This project is my original short-term analysis project about “#50revoke” hashtag activism in March 2019.

1. Background

  • “Article 50” is one of the articles in the Treaty on European Union (TEU), which mentions the EU member state’s withdrawal.
  • On 29 March 2017, the United Kingdom (UK) invoked the article and UK was scheduled to leave EU at the end of 29 March 2019.
  • In December 2018, the European Court of Justice mentioned that UK may legally revoke Article 50.
  • Based on this statement, the petition named “Revoke Article 50 and remain in the EU.” was started on 20 February 2019 in UK parliament petition website. (https://petition.parliament.uk/petitions/241584)
  • The petition was disseminated by social media (e.g. Twitter), and it reached one million signatures on 21 March 2019.
  • But the government stated that “this Government will not revoke Article 50” on 26 March 2019.

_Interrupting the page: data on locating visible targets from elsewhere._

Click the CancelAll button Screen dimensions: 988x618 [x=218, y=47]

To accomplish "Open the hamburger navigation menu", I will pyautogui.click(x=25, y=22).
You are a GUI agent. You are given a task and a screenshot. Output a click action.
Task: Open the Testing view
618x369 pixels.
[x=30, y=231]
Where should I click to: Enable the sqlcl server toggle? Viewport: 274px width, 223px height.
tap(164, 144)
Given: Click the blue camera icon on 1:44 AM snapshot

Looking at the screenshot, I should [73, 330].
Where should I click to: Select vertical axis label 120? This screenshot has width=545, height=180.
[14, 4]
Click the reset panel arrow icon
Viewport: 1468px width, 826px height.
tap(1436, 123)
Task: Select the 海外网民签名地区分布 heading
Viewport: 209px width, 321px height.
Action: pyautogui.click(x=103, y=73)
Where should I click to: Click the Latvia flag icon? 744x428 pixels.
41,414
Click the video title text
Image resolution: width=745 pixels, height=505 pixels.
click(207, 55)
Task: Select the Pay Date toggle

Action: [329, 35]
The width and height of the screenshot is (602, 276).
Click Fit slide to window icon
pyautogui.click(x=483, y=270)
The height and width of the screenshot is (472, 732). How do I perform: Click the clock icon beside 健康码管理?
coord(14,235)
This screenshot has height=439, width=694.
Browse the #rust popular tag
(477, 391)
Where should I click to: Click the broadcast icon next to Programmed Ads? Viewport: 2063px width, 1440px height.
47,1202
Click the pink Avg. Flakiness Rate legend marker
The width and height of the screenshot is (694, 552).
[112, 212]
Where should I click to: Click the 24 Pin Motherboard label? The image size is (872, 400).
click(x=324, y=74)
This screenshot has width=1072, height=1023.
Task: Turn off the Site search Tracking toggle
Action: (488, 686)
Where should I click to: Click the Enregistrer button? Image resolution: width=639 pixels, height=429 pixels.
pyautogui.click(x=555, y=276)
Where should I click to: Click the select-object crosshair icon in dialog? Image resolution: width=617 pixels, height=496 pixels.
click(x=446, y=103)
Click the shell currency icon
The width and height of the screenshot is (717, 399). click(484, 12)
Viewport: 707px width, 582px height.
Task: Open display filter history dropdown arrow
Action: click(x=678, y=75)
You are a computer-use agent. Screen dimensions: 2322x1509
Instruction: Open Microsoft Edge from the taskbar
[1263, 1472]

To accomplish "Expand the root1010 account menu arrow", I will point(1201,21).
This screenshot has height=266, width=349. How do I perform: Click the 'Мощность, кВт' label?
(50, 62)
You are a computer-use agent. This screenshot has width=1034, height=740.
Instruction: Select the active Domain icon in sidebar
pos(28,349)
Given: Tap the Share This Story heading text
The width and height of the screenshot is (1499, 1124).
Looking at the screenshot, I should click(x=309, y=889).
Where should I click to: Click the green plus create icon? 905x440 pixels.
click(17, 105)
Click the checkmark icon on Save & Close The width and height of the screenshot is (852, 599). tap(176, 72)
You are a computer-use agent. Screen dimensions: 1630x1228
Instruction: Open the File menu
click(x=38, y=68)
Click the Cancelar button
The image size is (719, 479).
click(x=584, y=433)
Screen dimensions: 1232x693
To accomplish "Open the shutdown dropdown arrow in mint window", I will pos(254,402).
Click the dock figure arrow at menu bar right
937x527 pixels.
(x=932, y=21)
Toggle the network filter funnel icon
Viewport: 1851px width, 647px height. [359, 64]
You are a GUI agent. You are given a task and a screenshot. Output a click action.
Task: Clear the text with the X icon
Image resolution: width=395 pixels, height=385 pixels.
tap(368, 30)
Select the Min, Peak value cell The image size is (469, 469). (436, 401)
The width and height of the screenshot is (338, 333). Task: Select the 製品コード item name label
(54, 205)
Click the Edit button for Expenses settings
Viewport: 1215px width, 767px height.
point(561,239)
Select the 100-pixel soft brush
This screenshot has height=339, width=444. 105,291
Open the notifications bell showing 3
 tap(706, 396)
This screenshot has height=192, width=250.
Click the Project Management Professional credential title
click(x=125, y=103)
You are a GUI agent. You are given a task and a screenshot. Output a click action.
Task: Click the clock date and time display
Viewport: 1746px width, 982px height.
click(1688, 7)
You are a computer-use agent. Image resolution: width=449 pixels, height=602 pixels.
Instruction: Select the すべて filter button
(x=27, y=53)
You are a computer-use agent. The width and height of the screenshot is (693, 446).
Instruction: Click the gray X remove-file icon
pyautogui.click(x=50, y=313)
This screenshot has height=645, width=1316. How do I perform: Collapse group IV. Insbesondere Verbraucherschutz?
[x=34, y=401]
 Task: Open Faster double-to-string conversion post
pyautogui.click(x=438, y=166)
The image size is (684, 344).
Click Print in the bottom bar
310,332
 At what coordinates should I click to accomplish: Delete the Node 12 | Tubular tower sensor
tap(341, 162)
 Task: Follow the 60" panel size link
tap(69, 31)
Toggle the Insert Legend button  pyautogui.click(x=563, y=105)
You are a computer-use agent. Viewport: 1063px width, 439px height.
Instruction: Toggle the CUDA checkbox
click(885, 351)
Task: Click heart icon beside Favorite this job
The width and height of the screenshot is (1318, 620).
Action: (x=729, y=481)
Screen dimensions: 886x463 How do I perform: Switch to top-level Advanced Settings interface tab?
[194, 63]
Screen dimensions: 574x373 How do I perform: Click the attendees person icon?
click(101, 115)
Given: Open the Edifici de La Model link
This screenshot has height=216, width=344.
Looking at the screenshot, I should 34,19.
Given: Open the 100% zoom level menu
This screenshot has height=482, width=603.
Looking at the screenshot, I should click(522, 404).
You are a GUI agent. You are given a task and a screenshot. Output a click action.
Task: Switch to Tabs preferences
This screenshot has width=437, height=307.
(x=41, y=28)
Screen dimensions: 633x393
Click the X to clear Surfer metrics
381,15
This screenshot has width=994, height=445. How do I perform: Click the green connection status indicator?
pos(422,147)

  • This research sheds light on the dissemination of the “#Revoke50” hashtag on Twitter.

2. Data Collection

(1) search tweets by the hashtag and store them to the working folder by json format

library(tweetscores)

## designate a data store folder the folder which contain API key
data.folder <- "./data"
oauth.folder <- "./credentials"

## search tweets by the hashtag, and store them into the data folder
searchTweets("#RevokeArticle50", paste0(data.folder, "/50revoke.json"), n=100000, oauth = oauth.folder)

(2) data cleaning

library(streamR)
library(dplyr)

## convert json file to dataframe with eliminating duplicates
tw <- parseTweets("./50revoke.json") %>% distinct()

## convert datetime
tw$created_at <- as.POSIXct(
  paste(substr(tw$created_at,5,19),substr(tweets$created_at,27,30)),
  format="%b %d %H:%M:%OS %Y")

(3) store data into SQL

library(DBI)
SQL.path <- "./50revoke.sqlite"
db <- dbConnect(RSQLite::SQLite(), SQL.path)
dbWriteTable(db, "50revoke", tw, append=T)
dbDisconnect(db)

(4) petition data from UK government site

  • Also, there is an open data in the UK parliament petition website in json format.
download.file("https://petition.parliament.uk/petitions/241584.json", "./241584.json")

3. Data Analysis

## connect to database
library(DBI)
SQL.path <- "./50revoke.sqlite"
db <- dbConnect(RSQLite::SQLite(), SQL.path)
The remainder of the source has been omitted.